Similarly, RFA destroys tissue instantaneously at temperatures greater than 60° C., with mechanisms of cell death including protein denaturation and destruction of blood vessels. Like cryoablation, the outcome of treatment is difficult to predict, which effectiveness being a function of treatment time, treatment temperature, and distance of tissue from the treatment element.
Certain chemicals have been shown to increase tissue sensitivity to temperature extremes. For example, the application of temperature-sensitizing adjuvants (“TSAs”) may increase the likelihood that cells within the periphery of the iceball that would otherwise remain viable will be destroyed by ablation treatment. These adjuvants (also referred to as “agents”) may include thermophysical adjuvants, chemotherapeutic adjuvants, cytokines or vascular-based adjuvants, and immunomodulators. Additionally, the application of low-current energy as an adjuvant may enhance the effects of cryoablation by increasing salt ion movement through the cell membrane, thereby increasing the salt imbalance occurring during freezing.
Sensitizing an area of target tissue before or during cryotherapy is therefore desired because an increase amount of damage may be incurred by the target tissue at higher temperatures, thus minimizing the energy requirements of the treatment device. Further, collateral damage may be mitigated.
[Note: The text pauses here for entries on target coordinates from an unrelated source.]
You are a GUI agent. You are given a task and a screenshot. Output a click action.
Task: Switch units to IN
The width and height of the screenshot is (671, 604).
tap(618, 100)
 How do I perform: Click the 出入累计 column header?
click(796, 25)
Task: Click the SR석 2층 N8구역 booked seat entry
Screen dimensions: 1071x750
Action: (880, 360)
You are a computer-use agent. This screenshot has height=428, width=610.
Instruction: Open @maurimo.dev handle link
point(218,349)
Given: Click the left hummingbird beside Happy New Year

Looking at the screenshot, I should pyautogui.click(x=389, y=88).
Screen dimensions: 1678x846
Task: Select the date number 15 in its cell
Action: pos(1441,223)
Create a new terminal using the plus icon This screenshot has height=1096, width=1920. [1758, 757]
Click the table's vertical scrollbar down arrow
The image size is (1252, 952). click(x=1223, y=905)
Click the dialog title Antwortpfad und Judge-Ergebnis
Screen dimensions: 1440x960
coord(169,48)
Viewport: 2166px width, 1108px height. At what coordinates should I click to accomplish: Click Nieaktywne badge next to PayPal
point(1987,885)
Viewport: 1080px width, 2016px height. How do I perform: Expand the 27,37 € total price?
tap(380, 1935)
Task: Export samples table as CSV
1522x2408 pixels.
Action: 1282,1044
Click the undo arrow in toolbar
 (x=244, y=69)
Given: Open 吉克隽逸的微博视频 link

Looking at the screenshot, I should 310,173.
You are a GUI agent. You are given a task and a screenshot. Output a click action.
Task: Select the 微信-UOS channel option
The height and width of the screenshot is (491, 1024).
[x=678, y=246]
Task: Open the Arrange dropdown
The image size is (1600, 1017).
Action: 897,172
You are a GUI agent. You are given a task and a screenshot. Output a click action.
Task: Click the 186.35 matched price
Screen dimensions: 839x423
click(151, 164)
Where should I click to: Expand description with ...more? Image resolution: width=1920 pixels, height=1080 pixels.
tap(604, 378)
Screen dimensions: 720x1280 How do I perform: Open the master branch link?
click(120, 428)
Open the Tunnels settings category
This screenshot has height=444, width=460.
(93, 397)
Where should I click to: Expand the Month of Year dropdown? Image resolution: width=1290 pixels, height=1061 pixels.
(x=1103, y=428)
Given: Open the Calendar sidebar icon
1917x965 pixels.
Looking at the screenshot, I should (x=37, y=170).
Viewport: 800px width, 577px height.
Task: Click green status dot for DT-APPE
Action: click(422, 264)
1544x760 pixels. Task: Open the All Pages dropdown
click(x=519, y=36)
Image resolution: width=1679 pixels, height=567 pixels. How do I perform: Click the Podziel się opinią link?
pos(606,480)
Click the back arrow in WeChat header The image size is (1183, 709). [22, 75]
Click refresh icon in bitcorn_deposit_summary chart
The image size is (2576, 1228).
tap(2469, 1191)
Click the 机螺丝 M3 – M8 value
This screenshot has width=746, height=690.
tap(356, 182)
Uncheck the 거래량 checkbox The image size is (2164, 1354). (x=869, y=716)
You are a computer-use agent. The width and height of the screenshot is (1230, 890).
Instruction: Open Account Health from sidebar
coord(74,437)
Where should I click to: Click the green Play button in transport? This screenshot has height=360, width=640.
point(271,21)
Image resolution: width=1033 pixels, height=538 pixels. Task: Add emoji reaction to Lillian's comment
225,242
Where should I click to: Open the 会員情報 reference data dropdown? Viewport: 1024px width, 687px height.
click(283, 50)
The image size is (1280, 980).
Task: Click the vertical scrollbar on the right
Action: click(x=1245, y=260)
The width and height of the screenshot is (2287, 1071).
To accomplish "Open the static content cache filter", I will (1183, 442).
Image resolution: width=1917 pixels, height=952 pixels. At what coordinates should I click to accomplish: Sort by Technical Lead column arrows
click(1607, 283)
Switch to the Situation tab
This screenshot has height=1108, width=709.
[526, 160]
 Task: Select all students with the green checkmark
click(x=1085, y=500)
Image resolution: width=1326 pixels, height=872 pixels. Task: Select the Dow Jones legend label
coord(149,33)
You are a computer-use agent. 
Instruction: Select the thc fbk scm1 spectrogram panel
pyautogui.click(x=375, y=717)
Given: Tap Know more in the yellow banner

For example, cryotreatment of the heart may have unintended adverse consequences on the lungs, phrenic nerve, and other parts of the body because of the intense cold required to treat areas of the heart such as the pulmonary veins.
However, a convenient method of applying these adjuvants to target tissue in vivo is needed. For example, although adjuvants such as antifreeze proteins increase tissue sensitivity to cold, such results have been obtained after soaking excised tissue in the adjuvant, not through precise adjuvant application on living target tissue during a cryoprocedure.